All the Greek dialects evolved from the oldest Indo-European surviving language, termed "Hellenic".
(Or, art thou going to tell us Shakespeare penned in German, forsooth?)
No that is not correct as they did not Co-evolve and no Shakespeare did not write in German.
With Shakespeare one can read the words of the bard and apply the modern sounds of the English language and one gets something comprehensible: that does not happen with Linear A and B.
A better parallel would be the modification of the Greek Alphabet to the Russian Cyrillic Script or the difference between French and English, which share an alphabet, or EG the related Greek and Hebrew Alphabets.
Now as a syllabic script Linear A represented groups of sound syllables in Minoan: Linear B represents sounds in the Greek of the time. Now Greek dialects may well all descend from one branch of the IE language tree but the Eteo-Cretan Minoan language was from another branch of the IE language family and was not a Greek Dialect.
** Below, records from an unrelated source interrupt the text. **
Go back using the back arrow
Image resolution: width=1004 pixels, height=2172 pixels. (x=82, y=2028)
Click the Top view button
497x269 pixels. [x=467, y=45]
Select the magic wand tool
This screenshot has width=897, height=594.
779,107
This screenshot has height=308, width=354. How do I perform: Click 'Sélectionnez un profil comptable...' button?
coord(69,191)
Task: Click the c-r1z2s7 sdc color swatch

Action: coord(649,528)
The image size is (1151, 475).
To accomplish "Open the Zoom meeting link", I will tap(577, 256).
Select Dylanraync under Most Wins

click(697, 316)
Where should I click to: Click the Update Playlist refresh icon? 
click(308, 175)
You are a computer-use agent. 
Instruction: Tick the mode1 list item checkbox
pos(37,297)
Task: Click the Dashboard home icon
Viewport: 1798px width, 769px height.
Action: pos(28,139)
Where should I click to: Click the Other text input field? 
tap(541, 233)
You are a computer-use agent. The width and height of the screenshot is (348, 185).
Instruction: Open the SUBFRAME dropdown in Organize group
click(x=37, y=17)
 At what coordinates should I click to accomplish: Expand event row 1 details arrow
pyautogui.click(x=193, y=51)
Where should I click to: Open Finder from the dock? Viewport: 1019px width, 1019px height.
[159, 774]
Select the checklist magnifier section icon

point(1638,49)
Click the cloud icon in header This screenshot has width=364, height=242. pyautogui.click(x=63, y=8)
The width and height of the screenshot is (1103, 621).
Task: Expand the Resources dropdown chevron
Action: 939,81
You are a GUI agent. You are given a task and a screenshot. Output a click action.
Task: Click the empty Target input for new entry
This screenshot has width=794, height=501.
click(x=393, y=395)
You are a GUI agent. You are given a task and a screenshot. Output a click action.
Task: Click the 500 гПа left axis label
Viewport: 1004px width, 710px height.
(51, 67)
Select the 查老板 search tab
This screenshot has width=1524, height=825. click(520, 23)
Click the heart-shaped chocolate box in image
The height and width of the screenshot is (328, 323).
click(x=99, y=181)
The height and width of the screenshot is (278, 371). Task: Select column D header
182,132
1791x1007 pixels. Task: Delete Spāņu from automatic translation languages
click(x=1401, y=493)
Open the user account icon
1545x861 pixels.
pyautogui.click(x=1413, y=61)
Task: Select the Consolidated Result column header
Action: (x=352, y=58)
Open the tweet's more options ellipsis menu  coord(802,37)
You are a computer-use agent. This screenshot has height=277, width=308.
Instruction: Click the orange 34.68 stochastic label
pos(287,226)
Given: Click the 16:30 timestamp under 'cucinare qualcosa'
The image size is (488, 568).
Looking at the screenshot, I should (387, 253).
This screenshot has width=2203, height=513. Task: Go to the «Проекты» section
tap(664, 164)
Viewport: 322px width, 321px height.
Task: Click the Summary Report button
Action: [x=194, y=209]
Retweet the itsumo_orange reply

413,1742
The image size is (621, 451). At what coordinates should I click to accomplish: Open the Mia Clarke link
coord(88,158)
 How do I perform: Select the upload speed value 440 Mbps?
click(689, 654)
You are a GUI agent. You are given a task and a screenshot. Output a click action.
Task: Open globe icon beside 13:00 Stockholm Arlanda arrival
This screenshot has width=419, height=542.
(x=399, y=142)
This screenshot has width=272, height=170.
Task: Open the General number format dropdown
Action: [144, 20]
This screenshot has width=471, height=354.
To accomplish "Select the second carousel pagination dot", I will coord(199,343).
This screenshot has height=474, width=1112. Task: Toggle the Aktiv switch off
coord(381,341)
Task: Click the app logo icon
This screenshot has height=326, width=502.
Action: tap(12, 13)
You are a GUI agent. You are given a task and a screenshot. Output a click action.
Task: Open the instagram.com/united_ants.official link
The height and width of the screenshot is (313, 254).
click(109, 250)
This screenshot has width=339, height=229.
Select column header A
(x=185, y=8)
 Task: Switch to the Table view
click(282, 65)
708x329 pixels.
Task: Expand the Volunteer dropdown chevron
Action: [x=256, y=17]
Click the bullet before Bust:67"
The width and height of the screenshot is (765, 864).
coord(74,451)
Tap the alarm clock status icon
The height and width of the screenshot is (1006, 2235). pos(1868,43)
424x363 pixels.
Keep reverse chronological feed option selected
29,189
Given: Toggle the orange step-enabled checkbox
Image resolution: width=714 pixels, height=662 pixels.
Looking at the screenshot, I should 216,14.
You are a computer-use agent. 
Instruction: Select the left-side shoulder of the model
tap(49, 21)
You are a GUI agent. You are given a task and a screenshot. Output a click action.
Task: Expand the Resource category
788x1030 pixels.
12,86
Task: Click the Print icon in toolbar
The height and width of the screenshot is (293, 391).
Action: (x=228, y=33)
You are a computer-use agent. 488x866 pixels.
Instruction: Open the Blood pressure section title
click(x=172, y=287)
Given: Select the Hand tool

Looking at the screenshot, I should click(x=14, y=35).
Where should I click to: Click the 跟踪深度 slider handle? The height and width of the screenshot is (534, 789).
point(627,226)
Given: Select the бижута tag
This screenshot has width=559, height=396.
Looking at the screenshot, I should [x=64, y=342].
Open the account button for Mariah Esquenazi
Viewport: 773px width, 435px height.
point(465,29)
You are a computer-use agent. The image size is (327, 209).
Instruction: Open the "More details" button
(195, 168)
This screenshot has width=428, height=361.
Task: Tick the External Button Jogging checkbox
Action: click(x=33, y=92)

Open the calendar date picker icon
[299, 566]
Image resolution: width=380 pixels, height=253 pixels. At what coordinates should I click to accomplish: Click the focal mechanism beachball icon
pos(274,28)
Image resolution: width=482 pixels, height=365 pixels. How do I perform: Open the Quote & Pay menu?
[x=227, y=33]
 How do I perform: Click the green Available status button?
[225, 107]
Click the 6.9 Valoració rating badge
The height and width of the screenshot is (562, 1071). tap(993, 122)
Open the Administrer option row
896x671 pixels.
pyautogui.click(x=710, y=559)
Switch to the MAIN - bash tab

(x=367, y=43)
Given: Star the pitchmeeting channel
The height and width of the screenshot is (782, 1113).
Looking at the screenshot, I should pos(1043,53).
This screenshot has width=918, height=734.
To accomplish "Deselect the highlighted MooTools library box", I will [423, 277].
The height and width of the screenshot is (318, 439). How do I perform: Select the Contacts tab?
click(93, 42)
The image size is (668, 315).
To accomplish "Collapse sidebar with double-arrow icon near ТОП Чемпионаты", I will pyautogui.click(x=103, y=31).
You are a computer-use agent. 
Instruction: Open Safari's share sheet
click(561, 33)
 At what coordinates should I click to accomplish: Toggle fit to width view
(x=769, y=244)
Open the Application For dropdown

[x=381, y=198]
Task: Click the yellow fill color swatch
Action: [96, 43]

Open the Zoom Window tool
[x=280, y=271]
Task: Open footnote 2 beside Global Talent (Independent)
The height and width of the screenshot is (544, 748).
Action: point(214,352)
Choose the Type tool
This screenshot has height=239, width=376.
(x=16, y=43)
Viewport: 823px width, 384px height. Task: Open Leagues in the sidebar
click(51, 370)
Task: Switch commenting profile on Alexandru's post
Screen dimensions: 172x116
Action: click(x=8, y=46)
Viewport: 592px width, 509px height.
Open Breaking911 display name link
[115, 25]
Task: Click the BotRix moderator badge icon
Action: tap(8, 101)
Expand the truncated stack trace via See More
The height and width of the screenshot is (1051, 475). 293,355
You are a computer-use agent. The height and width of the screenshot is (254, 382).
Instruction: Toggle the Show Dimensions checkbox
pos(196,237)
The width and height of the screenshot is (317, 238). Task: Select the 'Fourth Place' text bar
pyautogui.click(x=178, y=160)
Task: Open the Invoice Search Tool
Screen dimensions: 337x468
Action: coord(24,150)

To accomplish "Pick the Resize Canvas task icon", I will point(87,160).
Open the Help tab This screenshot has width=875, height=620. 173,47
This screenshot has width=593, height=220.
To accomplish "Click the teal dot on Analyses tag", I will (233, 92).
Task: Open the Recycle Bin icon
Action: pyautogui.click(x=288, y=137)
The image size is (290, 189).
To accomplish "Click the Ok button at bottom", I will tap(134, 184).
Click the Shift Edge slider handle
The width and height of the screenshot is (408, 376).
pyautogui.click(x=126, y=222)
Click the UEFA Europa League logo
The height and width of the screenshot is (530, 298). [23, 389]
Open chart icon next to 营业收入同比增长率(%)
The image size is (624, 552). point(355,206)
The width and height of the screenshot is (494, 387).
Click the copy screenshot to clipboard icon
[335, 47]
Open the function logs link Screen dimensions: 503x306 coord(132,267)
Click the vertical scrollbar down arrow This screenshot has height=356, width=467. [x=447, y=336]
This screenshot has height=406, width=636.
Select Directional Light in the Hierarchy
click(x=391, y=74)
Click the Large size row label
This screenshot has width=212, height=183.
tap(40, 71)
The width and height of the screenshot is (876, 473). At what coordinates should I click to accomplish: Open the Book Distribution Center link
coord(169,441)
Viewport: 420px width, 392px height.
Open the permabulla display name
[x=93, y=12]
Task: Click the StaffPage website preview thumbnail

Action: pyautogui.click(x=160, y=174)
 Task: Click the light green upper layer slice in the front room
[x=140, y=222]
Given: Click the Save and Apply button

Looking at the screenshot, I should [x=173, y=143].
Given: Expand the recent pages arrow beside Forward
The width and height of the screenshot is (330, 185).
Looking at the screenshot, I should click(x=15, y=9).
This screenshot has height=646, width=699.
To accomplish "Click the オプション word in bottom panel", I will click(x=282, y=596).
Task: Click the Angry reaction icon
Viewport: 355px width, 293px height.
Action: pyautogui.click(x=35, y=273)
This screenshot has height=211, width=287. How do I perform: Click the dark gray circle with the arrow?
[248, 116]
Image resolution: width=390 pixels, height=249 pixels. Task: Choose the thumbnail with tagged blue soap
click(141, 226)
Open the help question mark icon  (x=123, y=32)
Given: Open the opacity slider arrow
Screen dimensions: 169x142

This is illustrated by the fact we know from the work of Ventris etc what the sounds represent in Linear B and a student of Linear B can read the words of Linear B and you get Greek but taking the same symbols when one takes the sounds represented by liner B symbols and applies them to the similar looking linear A symbols we know what the words sound like but they do not resemble spoken Greek. As far as I know it is not possible to translate Linear A s even by assigning new sounds to the elements of the script, in a fashion that would allow a translation into Greek.
The logical explanation they are different languages (why otherwise would symbols for sounds in the same language otherwise be used in such a different way ?):
In that respect Linear B only emerged after the takeover of Crete by the Mycenaeans: before then the Mycenaeans had no (known) written language. With the collapse of the Minoan palace society (and where as a script Linear A reflected the spoken language of the Minoan Rulers and was used by palace Scribes to keep transactional records) Linear A fell into disuse and was supplanted by Linear B, which used the same symbols, but which reflected the spoken language of the new Mycenaean rulers, where the sounds were used in different ways as spoken language was different. The 10% difference in symbols is likely attributable to the different sounds that may exist in one spoken language but not the other.